Collected data
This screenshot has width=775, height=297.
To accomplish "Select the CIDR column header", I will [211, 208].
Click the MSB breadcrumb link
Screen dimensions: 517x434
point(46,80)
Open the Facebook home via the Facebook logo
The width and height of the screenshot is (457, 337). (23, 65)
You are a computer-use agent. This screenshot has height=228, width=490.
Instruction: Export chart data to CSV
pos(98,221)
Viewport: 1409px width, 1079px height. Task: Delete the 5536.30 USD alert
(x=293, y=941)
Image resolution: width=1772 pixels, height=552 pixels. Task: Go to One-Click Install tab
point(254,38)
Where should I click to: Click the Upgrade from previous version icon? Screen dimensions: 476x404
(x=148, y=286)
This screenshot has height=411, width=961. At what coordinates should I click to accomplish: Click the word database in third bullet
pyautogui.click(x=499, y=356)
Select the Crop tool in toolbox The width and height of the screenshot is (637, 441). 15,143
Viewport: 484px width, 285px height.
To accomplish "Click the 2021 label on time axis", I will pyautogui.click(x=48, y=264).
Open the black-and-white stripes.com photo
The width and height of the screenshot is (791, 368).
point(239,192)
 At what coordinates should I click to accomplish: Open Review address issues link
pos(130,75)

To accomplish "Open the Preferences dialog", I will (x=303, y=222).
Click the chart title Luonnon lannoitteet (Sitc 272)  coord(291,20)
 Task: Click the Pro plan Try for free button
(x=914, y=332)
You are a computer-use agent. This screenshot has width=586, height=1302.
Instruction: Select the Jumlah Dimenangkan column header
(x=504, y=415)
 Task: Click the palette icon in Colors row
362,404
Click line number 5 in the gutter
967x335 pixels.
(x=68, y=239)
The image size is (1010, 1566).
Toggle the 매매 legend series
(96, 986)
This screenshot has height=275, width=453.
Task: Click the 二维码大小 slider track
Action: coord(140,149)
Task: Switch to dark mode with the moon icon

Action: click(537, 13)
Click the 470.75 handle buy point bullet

* _What you need to do_:
Extract all of the data shown above and repeat it verbatim.

* _Task solution_:
This screenshot has width=775, height=297.
To accomplish "Select the CIDR column header", I will [211, 208].
Click the MSB breadcrumb link
Screen dimensions: 517x434
point(46,80)
Open the Facebook home via the Facebook logo
The width and height of the screenshot is (457, 337). (23, 65)
You are a computer-use agent. This screenshot has height=228, width=490.
Instruction: Export chart data to CSV
pos(98,221)
Viewport: 1409px width, 1079px height. Task: Delete the 5536.30 USD alert
(x=293, y=941)
Image resolution: width=1772 pixels, height=552 pixels. Task: Go to One-Click Install tab
point(254,38)
Where should I click to: Click the Upgrade from previous version icon? Screen dimensions: 476x404
(x=148, y=286)
This screenshot has height=411, width=961. At what coordinates should I click to accomplish: Click the word database in third bullet
pyautogui.click(x=499, y=356)
Select the Crop tool in toolbox The width and height of the screenshot is (637, 441). 15,143
Viewport: 484px width, 285px height.
To accomplish "Click the 2021 label on time axis", I will pyautogui.click(x=48, y=264).
Open the black-and-white stripes.com photo
The width and height of the screenshot is (791, 368).
point(239,192)
 At what coordinates should I click to accomplish: Open Review address issues link
pos(130,75)

To accomplish "Open the Preferences dialog", I will (x=303, y=222).
Click the chart title Luonnon lannoitteet (Sitc 272)  coord(291,20)
 Task: Click the Pro plan Try for free button
(x=914, y=332)
You are a computer-use agent. This screenshot has width=586, height=1302.
Instruction: Select the Jumlah Dimenangkan column header
(x=504, y=415)
 Task: Click the palette icon in Colors row
362,404
Click line number 5 in the gutter
967x335 pixels.
(x=68, y=239)
The image size is (1010, 1566).
Toggle the 매매 legend series
(96, 986)
This screenshot has height=275, width=453.
Task: Click the 二维码大小 slider track
Action: coord(140,149)
Task: Switch to dark mode with the moon icon

Action: click(537, 13)
Click the 470.75 handle buy point bullet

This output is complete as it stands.